PANAMA CITY — The leaders of the United States and Cuba held their first formal meeting in more than half a century on Saturday, clearing the way for a normalization of relations that had seemed unthinkable to both Cubans and Americans for generations.
In a small conference room in a Panama City convention center, President Barack Obama and Cuban President Raul Castro sat side by side in a bid to inject fresh momentum into their months-old effort to restore diplomatic ties. Obama said he wanted to “turn the page” on old divisions, although he acknowledged that significant differences between the governments would remain.
“This is obviously a historic meeting,” Obama said shortly after the two sat down. “It was my belief it was time to try something new, that it was important for us to engage more directly with the Cuban government.”
“And more importantly, with Cuban people,” the president added.

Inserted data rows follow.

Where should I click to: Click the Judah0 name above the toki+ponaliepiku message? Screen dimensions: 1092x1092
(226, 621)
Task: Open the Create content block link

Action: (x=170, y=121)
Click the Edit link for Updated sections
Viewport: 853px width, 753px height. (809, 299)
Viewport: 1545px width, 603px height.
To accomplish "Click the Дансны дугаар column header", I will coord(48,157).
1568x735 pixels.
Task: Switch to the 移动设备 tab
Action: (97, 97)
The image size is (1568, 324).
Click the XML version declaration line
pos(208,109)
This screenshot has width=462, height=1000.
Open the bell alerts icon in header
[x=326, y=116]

Castro told the U.S. president he was ready to discuss sensitive issues including human rights and freedom of the press, maintaining that “everything can be on the table.” But he also cautioned that the two countries also have “agreed to disagree.”
“We are willing to make progress in the way the president has described,” Castro said.
The remarkable gathering played out on the sidelines of the Summit of the Americas, which this year included Cuba for the first time. Although the meeting wasn’t publicly announced in advance, White House aides had suggested the two leaders were looking for an opportunity to meet while in Panama and to discuss the ongoing efforts to open embassies in Havana and Washington, among other issues.
In brief remarks to reporters at the start of the meeting, Obama acknowledged that Cuba, too, would continue raising concerns about U.S. policies. Earlier in the day, Castro launched into an exhaustive history of perceived Cuban grievances against the U.S. in his speech to fellow leaders attending the summit.
Castro, for his part, said he agreed with everything Obama had said — a stunning statement in and of itself for the Cuban leader.
“We are disposed to talk about everything — with patience,” Castro said in Spanish. “Some things we will agree with, and others we won’t.”
And nothing is static, he added, noting that disagreements today could turn into areas of agreement tomorrow.